Être étranger en Colombie

Être étranger en Colombie

La Colombie s’ouvre de plus en plus à l’extérieur et il est relativement fréquent maintenant de croiser des étrangers qui sont installés dans le pays depuis quelques années. Toutefois, la majorité des colombiens ne comptent pas d’amis étrangers dans leur cercle proche et sont ravis de faire connaissance.

À quoi s’attendre en s’installant dans le pays. Voilà mon expérience depuis mon premier séjour en 2003 et mon immigration en 2012.

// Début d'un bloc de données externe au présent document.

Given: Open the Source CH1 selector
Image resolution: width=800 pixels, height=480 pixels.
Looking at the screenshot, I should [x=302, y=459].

À la fin, vous trouverez un commentaire de Doniphane du blog Colombianito. Nous avons publié chacun un article sur ce thème et comparons nos expériences. Entre lui à Barranquilla et moi à Cali nous nous donnons des conseils qui peuvent profiter aussi à nos lecteurs.

Lire l’article de Doniphane : être français en Colombie

 

Se fondre dans le paysage

 

Je précise d’entrée que mon physique fait très local. Taille moyenne, cheveux foncés, yeux marrons avec tenues vestimentaires de circonstance et un niveau de danse tout à fait acceptable pour Cali. De plus, je parle couramment espagnol sans accent ou presque.

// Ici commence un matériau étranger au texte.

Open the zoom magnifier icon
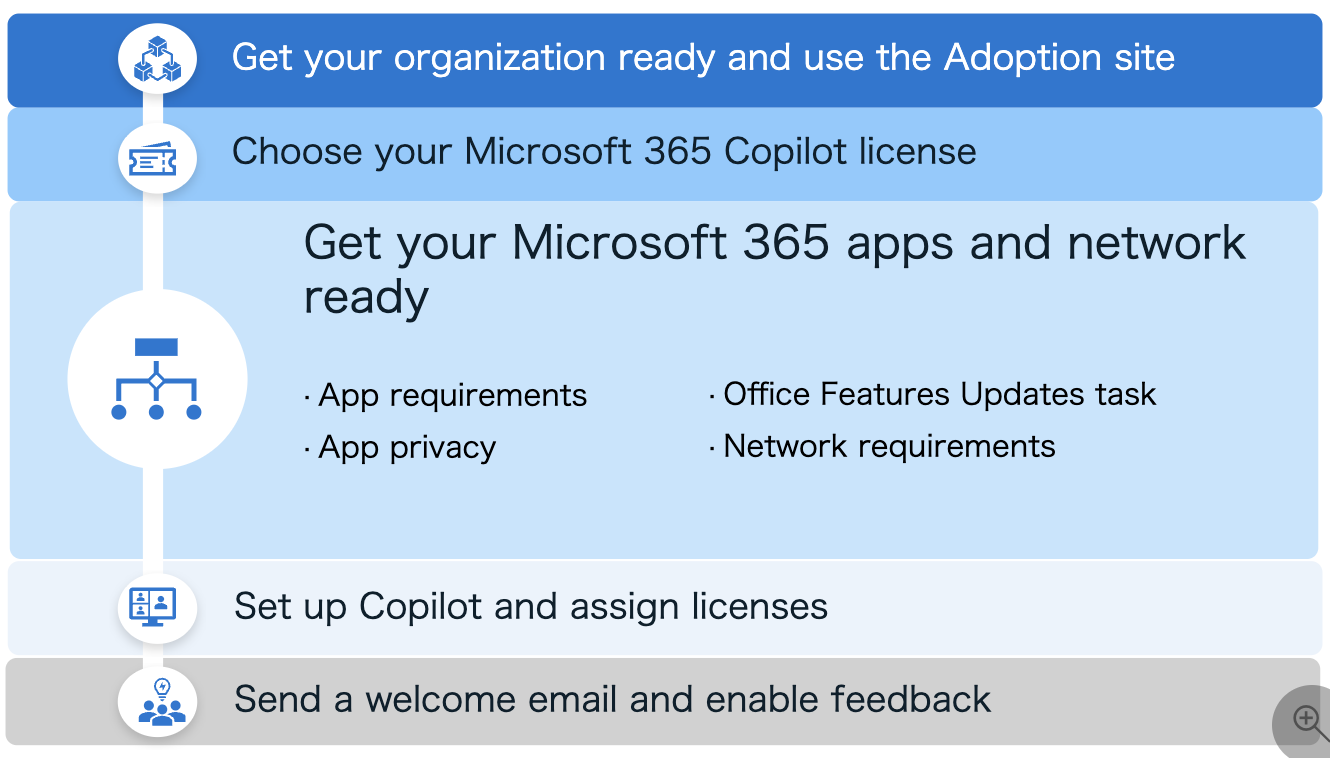 pos(1306,719)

Alors justement, sans accent veut dire que je n’ai pas l’accent caleño, ni même un quelconque autre accent colombien. Du coup, les gens déterminent rapidement que je suis étranger mais sans pouvoir imaginer de quel pays. Ceux qui tenteront de deviner diront en général Espagnol ou Brésilien, en se basant sur mon physique.

 

Faire face aux incompréhensions

 

Les colombiens sont fiers de leur pays et n’hésitent pas à en vanter les beautés. Mais ils ont toujours de la peine à comprendre pourquoi un Suisse déciderait de s’y installer. Généralement ils me demandent si j’ai de la famille en Colombie ou si je suis venu pour une femme. Je me sens donc toujours obligé de justifier mon choix de vie.

Je réponds toujours en expliquant que la Suisse, et l’Europe en général, est très bien organisée et très agréable. Mais que tout est déjà fait et tend à maintenir les gens dans leurs cases. C’est une sécurité que beaucoup de gens recherchent et sont heureux comme cela. Dans mon cas, je préfère garder un horizon ouvert et la Colombie offre cette possibilité.

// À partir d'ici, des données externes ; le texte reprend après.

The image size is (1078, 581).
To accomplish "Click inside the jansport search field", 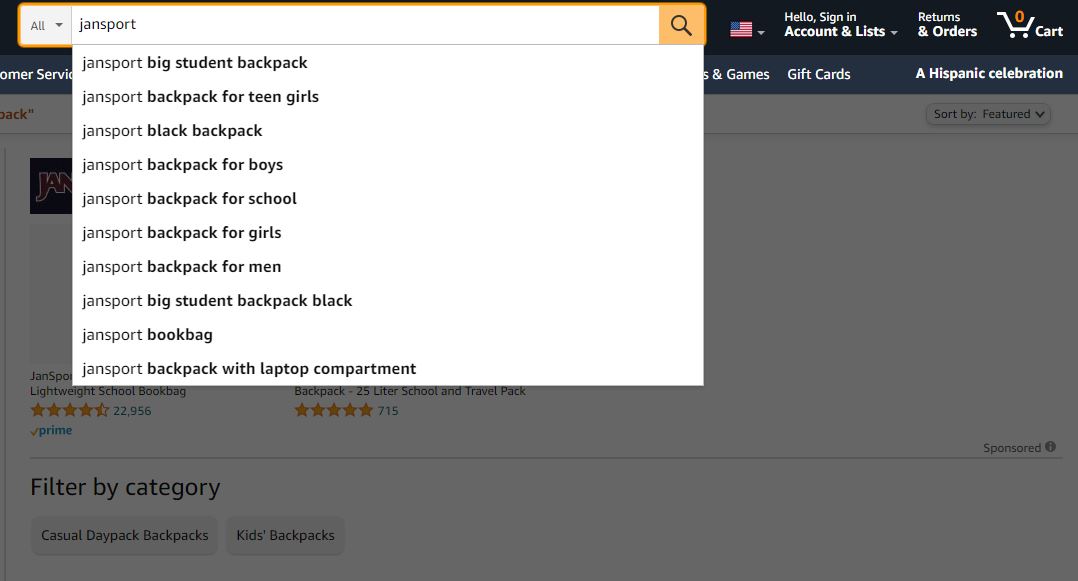I will (x=365, y=25).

C’est une réponse que tout le monde comprend et je peux ensuite enchainer que la Colombie n’est pas un paradis non-plus, qu’il y a des problèmes de sécurité et d’inégalités. Chaque pays a ses points positifs et négatifs mais c’est à chacun de savoir ce qu’il veut.

Après cette « mise au point » on peut vite basculer sur les sujets qui caractérisent la Colombie et font plaisir ; la chaleur humaine, la berraquera des habitants, le climat, la nourriture, etc…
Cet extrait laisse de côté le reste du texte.